Editorial

El cambio en el equipo rectoral de la Universidad Menéndez Pelayo tiene más trascendencia para Cantabria de lo que a menudo suponemos. Aunque tengamos que reconocer que su existencia y la vida de muchos cántabros no se van a cruzar nunca, ha sido nuestra ventana al mundo, incluso durante la Dictadura. Y si hoy en los campus de las universidades más reconocidas siempre habrá alguien que sepa de Santander se lo debemos a su existencia.
La UIMP siempre ha tenido muchos defectos, pero ha podido con todos ellos, excepto con la languidez y el aburrimiento de la última época. El equipo anterior hace tiempo que estaba agotado –los mandatos no pueden prolongarse tanto tiempo– y se había caído en un marasmo institucional que poco o nada tenía que ver con el espíritu librepensador con que se creó la Universidad de Verano. No cabe extrañarse, por tanto, de la progresiva pérdida de relevancia nacional y la preocupante ausencia de alumnos en muchos de los cursos.
El anterior rector prometió, cuando llegó al cargo, reconvertir la UIMP en una institución “académica”. No sólo fue una crítica poco elegante a su predecesor, Ernest Lluch, sino que ni siquiera respondió a la realidad. La Universidad se politizó más que nunca. No había semana sin ministro, y algunos lunes, hasta tres, quizá por la dependencia económica originada por un presupuesto muy escueto, que ha obligado a la UIMP a buscar recursos externos y, en un país de paradojas, esos recursos han vuelto a salir del bolsillo del Estado, aunque en lugar de hacerlo del presupuesto del Ministerio de Educación saliesen a través de los patrocinios de otros Ministerios, deseosos de tener una plataforma para el lucimiento de su titular y conseguir dos minutos en algún telediario veraniego.
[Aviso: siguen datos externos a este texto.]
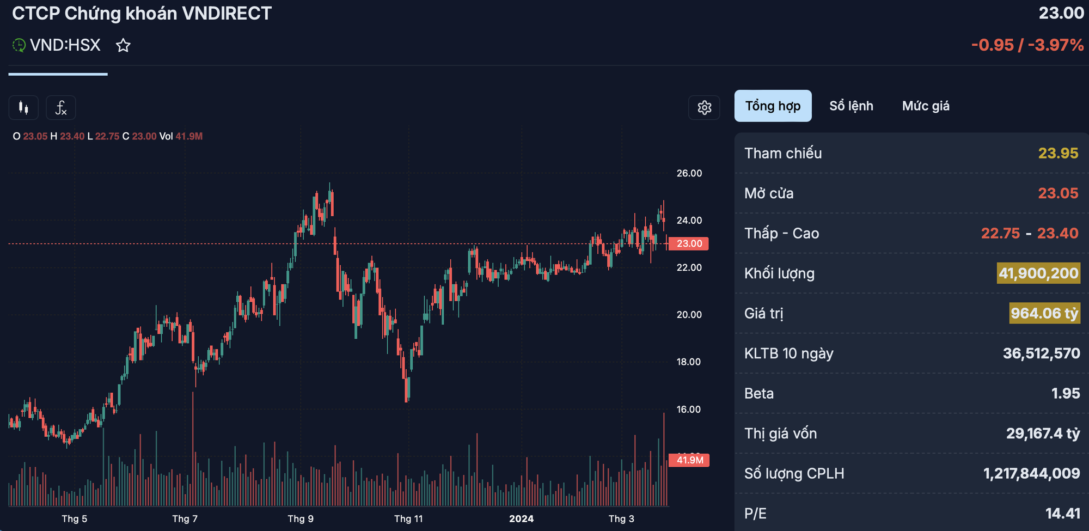Click the highlighted Khối lượng value 41,900,200
This screenshot has width=1089, height=531.
click(x=1038, y=273)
La UIMP no era esto y no debe seguir siéndolo. El nuevo equipo se ha encontrado con la programación hecha y esperemos que el próximo año, cuando demuestre sus ideas, sea capaz de oxigenar el viejo caserón de La Magdalena, cuya rehabilitación como edificio ha coincidido –más paradojas– con su agostamiento como institución. Y ojalá sea capaz de encontrarle una utilidad al Palacio en invierno. Cuando se reinauguró, en 1995, el Ayuntamiento de Santander nos prometió a todos que sabría rentabilizar los 5.500 millones gastados con una prolongación de la vida académica al resto del año. Aún estamos esperando que esa ampliación de sus usos depare algo de más enjundia que el servir de encuadre fotográfico para algunas bodas.

Nadie duda que, por emplazamiento y prestigio, La Magdalena puede ser una sede extraordinaria para llevar a cabo cursos de posgrado. Pero también es cierto que el terreno de juego ordinario de la UIMP cada vez tiene más competidores y quizá no dé para tantos. Las universidades de verano han surgido como setas por todo el país y, como tantas otras cosas, cada comunidad desea tener la suya. Resulta imposible evitarlo. Pero parece más difícil de entender que dentro de un ámbito tan pequeño como el de nuestra región, la Universidad de Cantabria compita con más de cien cursos, una cantidad que no se corresponde con su capacidad real para movilizar alumnos. El sector público puede con todo, pero hace tiempo que da la sensación de que los cursos de verano se programan en función de los profesores y de los posibles patrocinadores y no del alumnado, algo que contraviene cualquier principio de la lógica académica y de la economía de recursos. Ninguna universidad del mundo se puede permitir el lujo de dar cursos para uno, dos, tres o cinco matriculados. Va siendo hora de poner orden en este desaguisado.